The gaffe came a day after a White House draft of his speech to the U.N. General Assembly was mistakenly posted on the U.N. Web site, complete with phonetic guides to the names of various foreign countries and leaders -- "KEYR-geez-stan" (Kyrgyzstan), "moor-EH-tain-ee-a" (Mauritania), "sar-KO-zee" (French President Nicolas Sarkozy). A White House spokeswoman said it was "offensive" to ask if that indicated Bush has problems pronouncing foreign names.
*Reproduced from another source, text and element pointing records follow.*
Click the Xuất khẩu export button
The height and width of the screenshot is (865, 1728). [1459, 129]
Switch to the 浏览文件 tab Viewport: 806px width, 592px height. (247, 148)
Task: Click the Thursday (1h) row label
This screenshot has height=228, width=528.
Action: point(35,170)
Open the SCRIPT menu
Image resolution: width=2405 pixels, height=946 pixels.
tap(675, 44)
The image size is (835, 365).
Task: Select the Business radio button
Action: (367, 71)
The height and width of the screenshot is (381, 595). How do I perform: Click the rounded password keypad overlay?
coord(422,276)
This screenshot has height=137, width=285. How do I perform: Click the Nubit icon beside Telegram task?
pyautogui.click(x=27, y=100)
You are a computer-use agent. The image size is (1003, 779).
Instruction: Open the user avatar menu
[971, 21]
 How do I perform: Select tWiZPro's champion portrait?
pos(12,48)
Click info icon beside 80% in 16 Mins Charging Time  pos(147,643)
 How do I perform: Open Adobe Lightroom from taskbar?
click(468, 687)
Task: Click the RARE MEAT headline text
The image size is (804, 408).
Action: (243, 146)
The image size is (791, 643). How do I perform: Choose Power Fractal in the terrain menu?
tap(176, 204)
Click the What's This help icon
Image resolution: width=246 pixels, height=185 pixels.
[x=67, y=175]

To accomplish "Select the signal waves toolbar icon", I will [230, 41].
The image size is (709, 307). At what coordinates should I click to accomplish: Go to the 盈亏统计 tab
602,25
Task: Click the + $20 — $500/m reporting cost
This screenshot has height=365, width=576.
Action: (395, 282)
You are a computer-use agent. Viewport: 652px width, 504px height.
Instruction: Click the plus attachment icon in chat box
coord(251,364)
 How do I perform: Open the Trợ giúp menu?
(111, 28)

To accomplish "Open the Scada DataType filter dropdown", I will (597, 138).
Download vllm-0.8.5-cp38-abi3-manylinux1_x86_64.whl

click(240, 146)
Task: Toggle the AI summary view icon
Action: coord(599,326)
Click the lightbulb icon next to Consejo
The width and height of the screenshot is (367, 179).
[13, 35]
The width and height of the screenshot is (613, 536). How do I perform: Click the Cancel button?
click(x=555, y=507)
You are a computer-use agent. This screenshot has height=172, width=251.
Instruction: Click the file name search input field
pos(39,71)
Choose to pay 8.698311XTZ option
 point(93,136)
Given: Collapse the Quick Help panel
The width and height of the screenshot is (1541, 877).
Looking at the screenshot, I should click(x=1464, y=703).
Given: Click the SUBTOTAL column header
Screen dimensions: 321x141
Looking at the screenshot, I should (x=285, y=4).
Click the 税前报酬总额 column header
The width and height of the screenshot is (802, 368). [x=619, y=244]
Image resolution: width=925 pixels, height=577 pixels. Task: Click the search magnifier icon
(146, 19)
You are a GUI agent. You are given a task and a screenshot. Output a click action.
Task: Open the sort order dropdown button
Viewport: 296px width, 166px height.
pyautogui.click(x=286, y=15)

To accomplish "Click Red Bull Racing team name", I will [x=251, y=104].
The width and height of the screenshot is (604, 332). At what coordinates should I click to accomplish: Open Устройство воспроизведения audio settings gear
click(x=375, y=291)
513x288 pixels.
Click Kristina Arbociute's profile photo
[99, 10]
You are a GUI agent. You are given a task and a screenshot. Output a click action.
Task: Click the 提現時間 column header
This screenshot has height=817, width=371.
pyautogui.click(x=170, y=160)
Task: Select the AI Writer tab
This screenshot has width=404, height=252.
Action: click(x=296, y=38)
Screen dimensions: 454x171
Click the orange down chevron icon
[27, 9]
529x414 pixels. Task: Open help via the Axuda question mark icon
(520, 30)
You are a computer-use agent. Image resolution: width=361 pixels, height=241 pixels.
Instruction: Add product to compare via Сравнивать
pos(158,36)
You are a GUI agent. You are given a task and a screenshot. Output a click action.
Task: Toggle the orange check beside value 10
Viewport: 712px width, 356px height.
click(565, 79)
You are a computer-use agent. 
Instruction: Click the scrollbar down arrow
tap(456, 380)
Still, during his trip to the Asia-Pacific Economic Cooperation (APEC) summit in Australia last month, Bush did seem to have a bit of a pronunciation problem. "Thank you for being such a fine host for the OPEC summit," he told the prime minister of Australia, which like the United States is not actually a member of the Organization of the Petroleum Exporting Countries. He also thanked the Australian leader for visiting "Austrian troops" in Iraq.

While such moments amount to a Full Employment Act for Late-Night Comedians, Bush has effectively played them off, regularly telling audiences that he was only a C student and casting himself as an ordinary fellow and not some elite intellectual, never mind his Ivy League education. Supporters see such moments as humanizing -- who wouldn't lose his verbal footing from time to time?

At a dinner with broadcast journalists in 2001, Bush poked fun of himself for his "Is our children learning?" statement. "Let us analyze that sentence for a moment," he said. "If you're a stickler, you probably think the singular verb 'is' should have been the plural 'are.' But if you read it closely, you'll see I'm using the intransitive plural subjunctive tense. So the word 'is' are correct."

Staff writer Daniel de Vise in Washington contributed to this report.